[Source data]
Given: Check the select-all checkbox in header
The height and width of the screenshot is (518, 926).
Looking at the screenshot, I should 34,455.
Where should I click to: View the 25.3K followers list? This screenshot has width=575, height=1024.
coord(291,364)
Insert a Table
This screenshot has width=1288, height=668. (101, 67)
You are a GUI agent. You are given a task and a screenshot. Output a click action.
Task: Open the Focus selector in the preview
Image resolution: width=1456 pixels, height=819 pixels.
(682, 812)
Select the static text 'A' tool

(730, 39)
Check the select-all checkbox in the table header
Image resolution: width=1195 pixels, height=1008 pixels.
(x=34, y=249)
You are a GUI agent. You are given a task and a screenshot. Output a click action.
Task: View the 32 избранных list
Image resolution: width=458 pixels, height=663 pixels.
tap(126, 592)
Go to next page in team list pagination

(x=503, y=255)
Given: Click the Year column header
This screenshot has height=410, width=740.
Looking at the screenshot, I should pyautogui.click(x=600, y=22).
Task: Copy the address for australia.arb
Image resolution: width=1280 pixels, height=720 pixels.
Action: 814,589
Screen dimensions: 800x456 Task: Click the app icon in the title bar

§ **ABOUT THIS TASK**
Wherever the string "Check" appears in the data above, report the whole line.

§ **REPLY TO THE EXERCISE**
Given: Check the select-all checkbox in header
Check the select-all checkbox in the table header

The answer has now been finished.